WASHINGTON -- With a proposed state constitutional ban on same-sex marriage on life support, Indiana House Speaker Brian Bosma (R) suddenly gave it new life Tuesday, moving the legislation from the skeptical committee that was reviewing it to a friendlier, more conservative panel that is likely to vote it through to the full chamber.
"I responded to the overwhelming majority of the Republican caucus who have extensively lobbied me to bring this to the floor in one fashion or another," Bosma told the Indianapolis Star.
Marriage equality is already illegal in Indiana. But HJR-3 would make the ban more permanent by amending the state constitution to define marriage as being between one man and one woman. Once it passes out of the House, it would need to clear the Senate before the public votes on it as a ballot measure.
Bosma's move took opponents of the ban by surprise. The bill was on track to receive a vote in the state House Judiciary Committee, which would normally review such legislation. But when three Republican members expressed reservations about the language in the amendment, Bosma decided to instead move it to the House Elections and Apportionment Committee, which crafts election law. It's scheduled to receive a vote Wednesday afternoon.
"I strongly suspect that the move to the Elections Committee was done to ensure that the legislation would be approved and sent on to the full House," said House Democrats spokesman John Schorg.
"It feels like getting the rug pulled out from under us," added Jennifer Wagner, spokeswoman for the pro-marriage equality group Freedom Indiana.
Bosma spokeswoman Tory Flynn said the chair of the House Judiciary Committee approached the speaker last week and said he didn't think he had the votes to get it out of committee.
"It's an exercise of power, but it's not an abuse of power," Flynn said. "Our rules actually allow the speaker to assign bills. That's his power. And with that comes the power to assign and reassign."
Rep. Dan Leonard was one of the Republicans on the House Judiciary Committee who didn't support HJR-3. One of his concerns was that the amendment's second sentence would prohibit the state from authorizing civil unions in the future.
"I hesitate about putting social issues in the constitution," he added. "I view the constitution as a governing document, more of a document of how you do things as opposed to what you should do."
When asked what he thought of Bosma moving HJR-3 to a new committee, Leonard replied, "Quite honestly and very frankly, that is the speaker's prerogative.

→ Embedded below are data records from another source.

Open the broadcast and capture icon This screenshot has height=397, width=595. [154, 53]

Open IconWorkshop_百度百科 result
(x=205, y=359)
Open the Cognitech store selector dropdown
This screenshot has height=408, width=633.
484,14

That is why we elected him speaker is to make those decisions. ... I think it was probably the right thing to do for someone who wanted the bill to come out of committee."
The ban would need seven votes to pass out of the 13-member Elections Committee. Five members have already said they will vote for it, and one is leaning in that direction, according to the Star, meaning the bill only needs one more vote to advance. None of the undecided committee members returned a request for comment from The Huffington Post.

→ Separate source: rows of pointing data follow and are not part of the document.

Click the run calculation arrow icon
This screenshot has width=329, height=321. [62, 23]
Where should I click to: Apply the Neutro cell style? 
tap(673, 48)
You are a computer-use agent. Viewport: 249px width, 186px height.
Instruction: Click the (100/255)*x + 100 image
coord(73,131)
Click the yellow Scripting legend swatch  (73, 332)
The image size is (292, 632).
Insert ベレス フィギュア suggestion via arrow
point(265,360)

Wagner admitted that she believed HJR-3 would clear the committee, which will take up the bill at 3:30 pm.
"We've got 10 people signed up today to testify at 3:30," she said. "I'm actually sitting here with boxes full of letters for each of the lawmakers on the committee -- from their district, from constituents -- that we're going to give to them. We've been working the phones and continuing all of our efforts."
Yanking the bill away from its traditional committee also didn't sit well with all Republicans. One House member told the Star that 10 to 15 caucus members didn't like what Bosma did. And as LGBT blog the Bilerico Project noted, Andy Markle, a gay Republican running for the state House, announced in a Facebook post that he was leaving the Republican Party over what Bosma had done:
It is with a heavy heart but with a clear conscience that I announce the end of my run for Indiana State House of Representatives, District 99, as a Republican. With today's announcement by House Speaker Brian Bosma, that he is using extraordinary and unprecedented rules to change House Joint Resolution 3's committee assignment, I have no choice but to resign my candidacy as a Republican.
As an openly gay male and a conservative, I find it deplorable that the state would choose to take such extraordinary measures to disenfranchise me and my fellow LGBT brothers and sisters. In an era where my party declared that it was the party of "small government" and "less intrusion", it has been confirmed that it is not the party of small government or less intrusion.
I am not leaving the Republican Party; the Republican Party has left me.
Wagner, meanwhile, argued that Bosma was going back on his word. In November, Bosma said he didn't want to play dictator and decide if the marriage amendment would pass or fail.
"I don't think that one person, one university president, or one person in the board room of a corporation should make this decision," he said. "It needs to be made by the elected representatives that are gathered together for the people. This is a tough one. We will decide it...collaboratively. There's not going to be a dictatorship in one direction. I know members of my caucus have strong feelings. Many of them have chosen to share them publicly or privately. We'll work through it."
Flynn argued that the speaker's move was actually allowing more people to participate in the process.
"The majority of the House Republicans wanted to have the opportunity to vote on this and not have it stall in the committee process, but wanted it to come to the floor for it to be further vetted and have an opportunity to vote," she said.
When asked if Bosma would be willing to move the bill again if it doesn't appear it can clear the new committee, Flynn replied, "I don't think so."